Cenazesi olaylardan on gün sonra abisi Mulazim Oltulu’ya teslim edildi.
Cenazeyi almak için o dönem devlet hastanesi morgu 4 bin lira istemiş abisinden. Araya birileri girmiş, böyle olmaz demişler ama yine almışlar tabii parayı. Cüzi bir miktarda anlaşılmış, öyle vermişler cenazeyi. Ardından da ikâmet ettiği Halkalı’daki Halkalı Mezarlığı’na gömmüşler.
Yeğeni Yüksel Oltulu anlatıyor
Amcam işçiydi. Evli değildi, haliyle çocukları da olmadı. Ben çok küçüktüm amcam öldüğünde ama içinde nasıl bir insan sevgisi olduğunu iyi hatırlıyorum. Hayvanları, doğayı nasıl sevdiğini biliyorum.
1 Mayıs’a kutlama amacıyla gitmiş. 1 Mayıs 1977 hepimiz için büyük bir travma oldu. Babam ve diğer akrabalarımız dahil, kimse ne olduğunu anlayamadı. Hepimiz çok üzüldük ve bu uzun yıllar böyle devam etti.
Dediğim gibi çok küçüktüm amcamı kaybettiğimizde, o nedenle anlatacaklarım bunlarla sınırlı. (TY/APA)

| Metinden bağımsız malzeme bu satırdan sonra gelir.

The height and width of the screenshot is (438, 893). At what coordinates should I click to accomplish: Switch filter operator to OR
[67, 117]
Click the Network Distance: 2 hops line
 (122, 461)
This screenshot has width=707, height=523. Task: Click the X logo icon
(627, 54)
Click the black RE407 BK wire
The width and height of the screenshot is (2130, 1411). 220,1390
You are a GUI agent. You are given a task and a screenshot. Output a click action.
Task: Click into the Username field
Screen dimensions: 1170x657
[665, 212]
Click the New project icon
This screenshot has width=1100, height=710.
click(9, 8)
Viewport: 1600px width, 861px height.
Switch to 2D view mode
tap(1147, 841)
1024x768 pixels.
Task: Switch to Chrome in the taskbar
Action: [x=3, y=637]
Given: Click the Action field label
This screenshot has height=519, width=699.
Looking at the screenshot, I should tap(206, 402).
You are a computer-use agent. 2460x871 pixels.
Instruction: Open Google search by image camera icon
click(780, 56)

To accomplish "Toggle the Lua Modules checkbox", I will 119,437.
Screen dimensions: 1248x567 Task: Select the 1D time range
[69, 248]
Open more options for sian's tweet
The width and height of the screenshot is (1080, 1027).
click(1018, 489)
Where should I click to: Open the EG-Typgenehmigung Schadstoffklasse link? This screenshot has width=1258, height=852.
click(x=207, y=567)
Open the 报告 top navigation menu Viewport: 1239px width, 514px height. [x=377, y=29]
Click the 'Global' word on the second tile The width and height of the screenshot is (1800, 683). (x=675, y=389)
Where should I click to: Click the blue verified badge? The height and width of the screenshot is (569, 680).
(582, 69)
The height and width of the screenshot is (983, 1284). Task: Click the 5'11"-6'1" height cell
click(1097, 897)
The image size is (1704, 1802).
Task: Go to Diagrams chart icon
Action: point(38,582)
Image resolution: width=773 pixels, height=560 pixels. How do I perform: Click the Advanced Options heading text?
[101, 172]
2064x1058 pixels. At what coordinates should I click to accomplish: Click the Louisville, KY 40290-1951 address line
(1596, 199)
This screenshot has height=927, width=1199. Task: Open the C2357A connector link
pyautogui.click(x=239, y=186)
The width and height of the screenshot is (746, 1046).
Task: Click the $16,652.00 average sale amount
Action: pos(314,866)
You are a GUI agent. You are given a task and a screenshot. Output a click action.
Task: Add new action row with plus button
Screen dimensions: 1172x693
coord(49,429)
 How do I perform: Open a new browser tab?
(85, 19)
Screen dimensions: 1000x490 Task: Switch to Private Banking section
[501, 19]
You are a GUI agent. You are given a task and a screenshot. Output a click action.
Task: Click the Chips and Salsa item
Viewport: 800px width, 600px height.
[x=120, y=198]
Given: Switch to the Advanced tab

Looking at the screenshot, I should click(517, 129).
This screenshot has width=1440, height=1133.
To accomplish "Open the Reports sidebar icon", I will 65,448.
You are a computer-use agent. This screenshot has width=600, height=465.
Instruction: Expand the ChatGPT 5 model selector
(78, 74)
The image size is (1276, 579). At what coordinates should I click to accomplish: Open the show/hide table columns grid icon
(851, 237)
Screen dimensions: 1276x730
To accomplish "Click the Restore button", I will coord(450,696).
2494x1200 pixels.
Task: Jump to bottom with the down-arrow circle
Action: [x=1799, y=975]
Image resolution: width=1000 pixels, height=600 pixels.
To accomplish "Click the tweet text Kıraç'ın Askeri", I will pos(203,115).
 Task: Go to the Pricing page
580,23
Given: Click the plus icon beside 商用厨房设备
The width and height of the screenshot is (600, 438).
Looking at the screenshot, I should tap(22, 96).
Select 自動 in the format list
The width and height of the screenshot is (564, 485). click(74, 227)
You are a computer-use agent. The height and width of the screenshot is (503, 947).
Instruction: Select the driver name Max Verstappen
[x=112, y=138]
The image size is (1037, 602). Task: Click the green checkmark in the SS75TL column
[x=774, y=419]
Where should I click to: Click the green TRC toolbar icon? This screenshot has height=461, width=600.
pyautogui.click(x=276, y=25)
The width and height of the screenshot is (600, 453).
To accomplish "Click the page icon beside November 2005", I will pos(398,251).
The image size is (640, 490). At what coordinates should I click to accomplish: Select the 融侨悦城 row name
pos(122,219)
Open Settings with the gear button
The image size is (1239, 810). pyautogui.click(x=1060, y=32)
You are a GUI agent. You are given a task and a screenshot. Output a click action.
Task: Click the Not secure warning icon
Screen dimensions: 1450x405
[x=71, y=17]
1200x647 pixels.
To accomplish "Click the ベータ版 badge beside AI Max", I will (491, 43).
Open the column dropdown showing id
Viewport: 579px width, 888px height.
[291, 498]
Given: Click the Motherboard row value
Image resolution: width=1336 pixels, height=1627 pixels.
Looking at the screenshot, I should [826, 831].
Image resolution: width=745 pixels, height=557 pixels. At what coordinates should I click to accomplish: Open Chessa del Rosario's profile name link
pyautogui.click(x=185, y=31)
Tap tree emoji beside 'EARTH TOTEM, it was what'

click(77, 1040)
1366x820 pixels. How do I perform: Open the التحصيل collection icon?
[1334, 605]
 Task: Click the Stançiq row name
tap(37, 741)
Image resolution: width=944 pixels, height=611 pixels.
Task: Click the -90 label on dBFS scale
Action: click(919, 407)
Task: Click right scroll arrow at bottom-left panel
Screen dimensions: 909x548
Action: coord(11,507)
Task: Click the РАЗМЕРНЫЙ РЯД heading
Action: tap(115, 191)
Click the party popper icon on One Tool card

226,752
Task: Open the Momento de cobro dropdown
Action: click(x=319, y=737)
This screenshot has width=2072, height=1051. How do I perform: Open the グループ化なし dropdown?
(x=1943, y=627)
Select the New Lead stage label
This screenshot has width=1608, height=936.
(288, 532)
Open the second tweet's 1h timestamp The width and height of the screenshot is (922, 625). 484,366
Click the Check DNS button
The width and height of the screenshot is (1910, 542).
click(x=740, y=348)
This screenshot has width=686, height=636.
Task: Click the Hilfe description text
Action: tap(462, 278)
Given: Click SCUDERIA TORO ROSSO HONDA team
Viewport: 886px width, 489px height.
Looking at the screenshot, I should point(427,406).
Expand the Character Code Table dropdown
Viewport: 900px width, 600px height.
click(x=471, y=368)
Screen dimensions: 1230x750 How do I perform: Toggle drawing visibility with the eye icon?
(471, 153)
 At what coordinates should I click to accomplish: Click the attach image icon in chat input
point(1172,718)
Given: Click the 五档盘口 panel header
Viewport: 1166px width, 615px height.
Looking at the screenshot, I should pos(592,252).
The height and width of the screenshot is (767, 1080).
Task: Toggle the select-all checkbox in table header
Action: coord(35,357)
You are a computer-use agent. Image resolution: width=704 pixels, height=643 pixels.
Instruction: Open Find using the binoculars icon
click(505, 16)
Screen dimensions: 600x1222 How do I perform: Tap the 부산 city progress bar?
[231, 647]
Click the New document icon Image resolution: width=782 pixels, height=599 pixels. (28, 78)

Bu metin Etkiniz AB Programı kapsamında Avrupa Birliği finansal desteği ile üretilmiştir. Bu yayının içeriğinden yalnızca "İPS İletişim Vakfı" sorumludur ve hiçbir şekilde Avrupa Birliği'nin görüşlerini yansıtmamaktadır. |
TIKLAYIN - bianet'ten 1 Mayıs 77 Kayıplarının Yakınlarına Çağrı: Bizi Arayın
|
1 Mayıs 1977 Kayıplarını Yakınları Anlatıyor/Tuğçe Yılmaz
Sinema Emekçisi Rasim Elmas 41 Yaşında Taksim'de Öldü
İnşaat İşçisi Bayram Eyi 50 Yaşında Taksim'de
Öğretmen Bayram Çıtak 37 Yaşında Taksim'de Öldü
Liseli Jale Yeşilnil 17 Yaşında Taksim’de Öldü
Öğretmen Kenan Çatak 31 Yaşında Taksim'de Öldü
Öğretmen Ahmet Gözükara 33 yaşında Taksim’de öldü
Öğretmen Hikmet Özkürkçü 39 yaşında Taksim’de öldü
Öğrenci-işçi Niyazi Darı 24 yaşında Taksim’de öldü
Üniversiteli Nazan Ünaldı 19 yaşında Taksim’de öldü
Öğretmen Ömer Narman 31 yaşında Taksim’de öldü
İşçi Ali Sidal 18 yaşında Taksim’de öldü
Hemşire Kıymet Kocamış 25 yaşında Taksim’de öldü
Tezgâhtar Kadir Balcı 35 yaşında Taksim’de öldü
Üniversiteli Hacer İpek Saman 24 yaşında Taksim'de öldü
İşçi Kahraman Alsancak 29 yaşında Taksim’de öldü
İşçi Hüseyin Kırkın 23 yaşında Taksim’de öldü
Üniversiteli Ercüment Gürkut 26 yaşında Taksim’de öldü
Polis Nazmi Arı 26 yaşında Taksim’de öldü
İşçi Mahmut Atilla Özbelen 26 yaşında Taksim’de öldü
İşçi Hasan Yıldırım 31 Yaşında Taksim’de Öldü
Seyyar Satıcı Hamdi Toka 35 yaşında Taksim’de öldü
Bekçi Mehmet Ali Genç 60 Yaşında Taksim’de Öldü
İşçi Ziya Baki 30 yaşında Taksim’de öldü
İşçi Mürtezim Oltulu 42 yaşında Taksim’de öldü
Öğretmen Mustafa Elmas 33 yaşında Taksim’de öldü
Üniversiteli Sibel Açıkalın 18 yaşında Taksim’de öldü
İşçi Diran Nigiz 34 yaşında Taksim’de öldü
1 Mayıs 1977 & Cezasızlık
Fehmi Işıklar: 1 Mayıs'77 12 Eylül için bir hazırlıktı
Kani Beko: “Katilleri bulamazsanız, şaibeyi ortadan kaldıramazsınız”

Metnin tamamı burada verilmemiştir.